Today I’m releasing two more songs from my new album, Open Skies Exploding. One of them, Hard Dying Time, was initially recorded in the fall of 2012 during a free form recording session. I invited some friends over to Catapult Sound to see what would happen. This is one of those songs that simply “happened”. I remember the recording of it vividly. Jeremy Beck (a brilliant musical force) was sitting at the piano and started playing the verse chord pattern. We all fell into what you hear as the main section of this song. For the changes I called (mouthed) the changes on the fly. Everyone followed along; the song simply came together in that moment. When you listen to this song (from the moment the drums come in) you are hearing how the song was played in an inceptive moment by Paul Ramsey on drums, me on electric guitar, Ray Weston on bass, and Jeremy on piano. I think we did two takes (maybe just one, [I only have one recording of the performance]). We were all in the same room with bleed from each instrument permeating all the microphones. After the performance I immediately had Jacque Varsalona play acoustic guitar. I threw a capo on her guitar, showed her the chords, and she performed what you hear in one flawless take. This song quietly resided on my hard drive for three years before I took it out, looking for ideas for this album. Despite the time away from this recording I was blown away by the performance and knew I had to do something with it. I wrote the words and melodies, found the voice of the song, added the beginning section, and asked my friend Francis Dunnery to add a solo guitar… all the while not infringing on the initial feel of the song. I hope you like it. I think I tapped into something very pure. I know there are many triggers in this song that cause me to stare into memory.
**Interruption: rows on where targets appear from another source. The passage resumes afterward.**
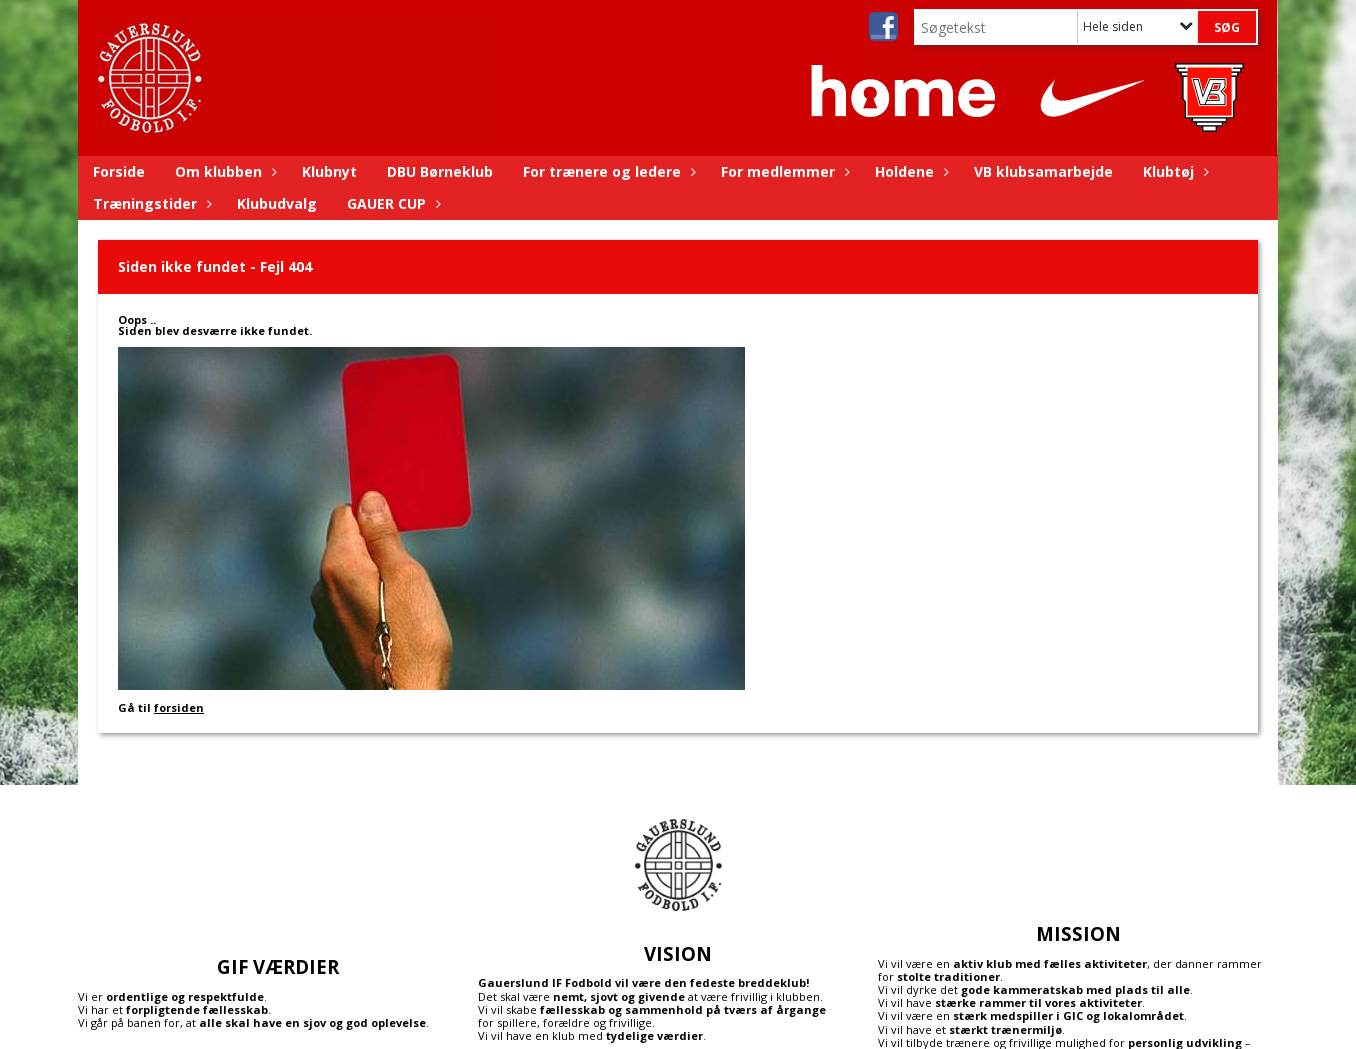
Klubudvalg (277, 203)
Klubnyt (329, 171)
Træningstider (150, 203)
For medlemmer (783, 171)
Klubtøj (1173, 171)
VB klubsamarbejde (1043, 171)
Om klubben (223, 171)
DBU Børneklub (440, 171)
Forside (119, 171)
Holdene (909, 171)
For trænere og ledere (607, 171)
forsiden (179, 707)
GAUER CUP (391, 203)
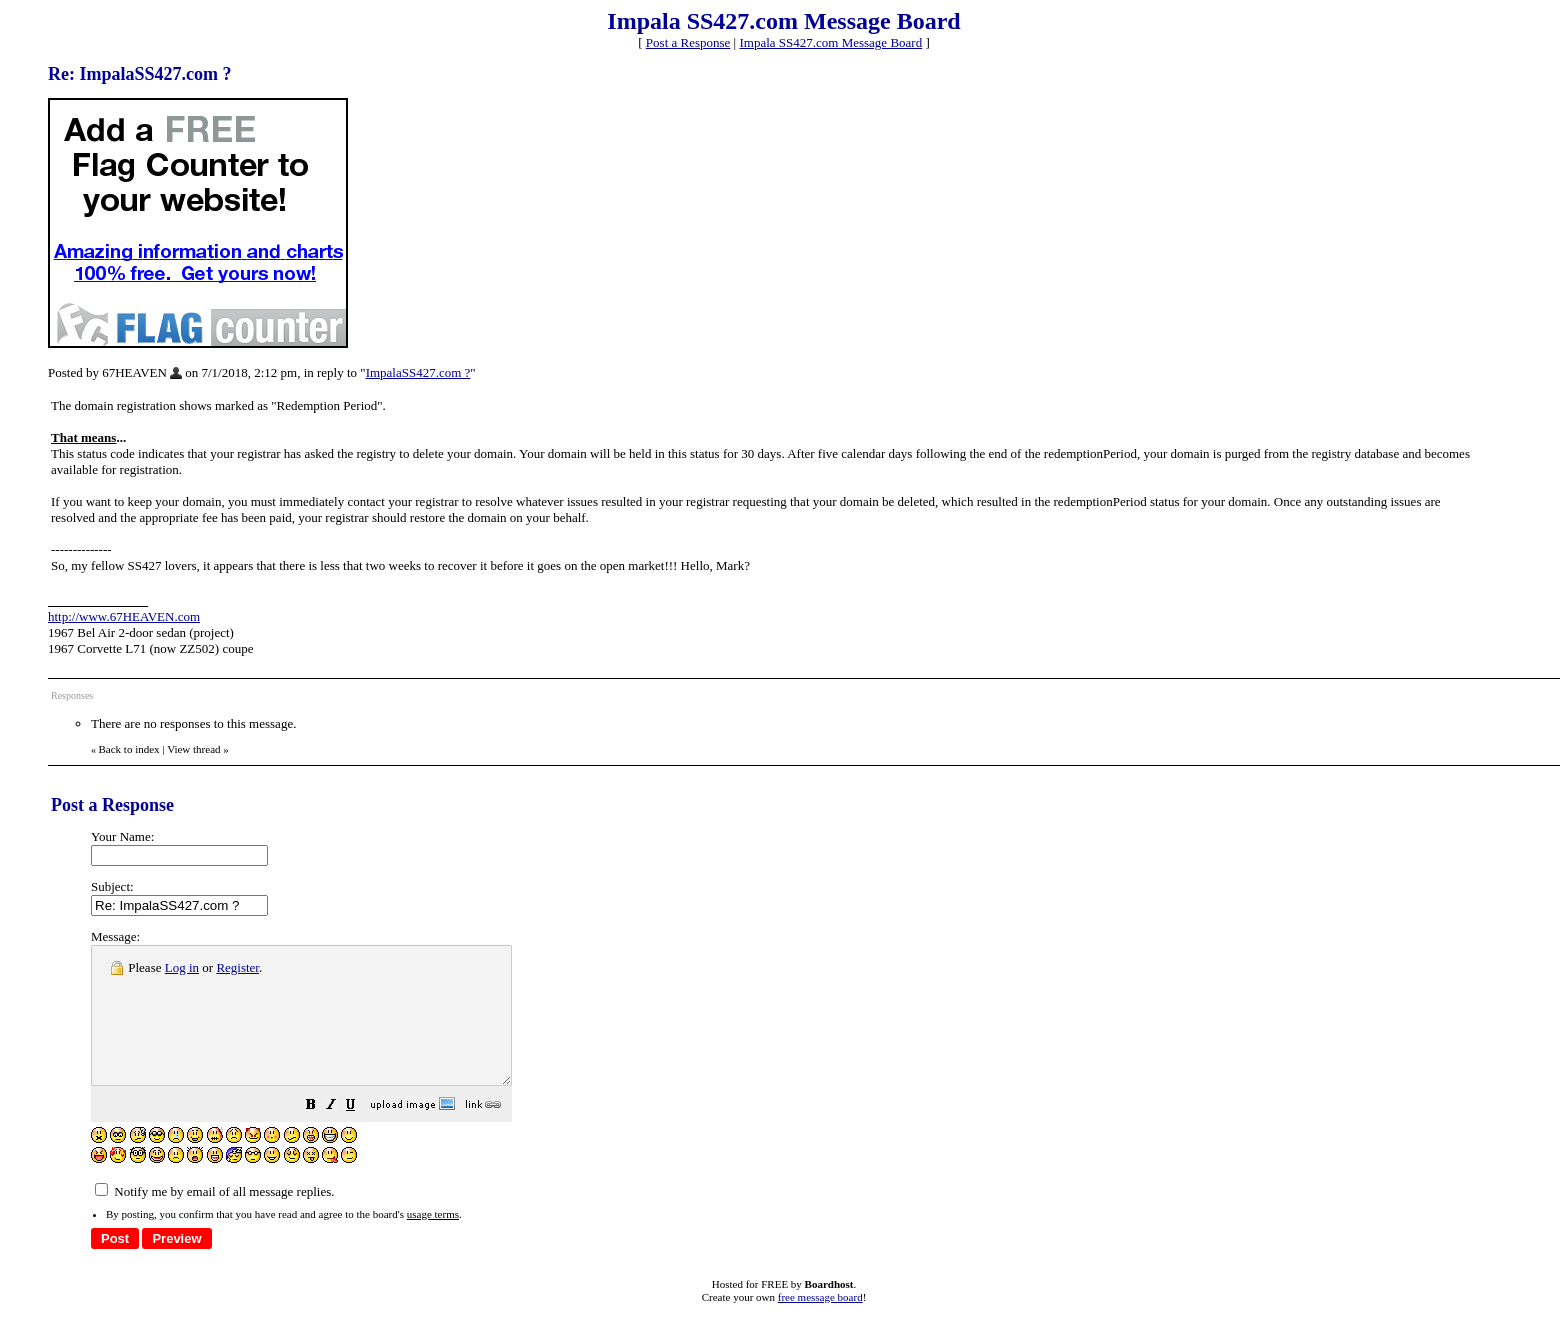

The 2nd song, Dublin Rooftops (in no articular order), came about like many of my songs – in the moments between putting the kettle on and hearing the kettle whistle. I turn my phone recorder on and “get lost” in these moments. Like all my “phone recordings” it ended up in a playlist of ideas waiting for attention. Eventually I booked a session with Jim Hines to play drums, not sure what I was going to do. I brought over three ideas to this session; this was one of them. As soon as he played along to my acoustic guitar and vocal I knew I had a proper song. In the chorus sections are a gang of friends who sing the line “There’s a part where the rain came through the radio.” They are: Ray Weston of Echolyn, Leo Koperdraat of Fractal Mirror, and Kevin Wiggins (famous Snacks CEO). Thank you gentlemen. Thank you for singing a lyric that probably makes no sense to you and yet makes me weep with bittersweet memory.
Go check the songs out on my Bandcamp page. The album has grown to 4 songs now!
Fare thee well 2016-15. May our paths never cross again – other than in warm fleeting memory and the songs that echo it.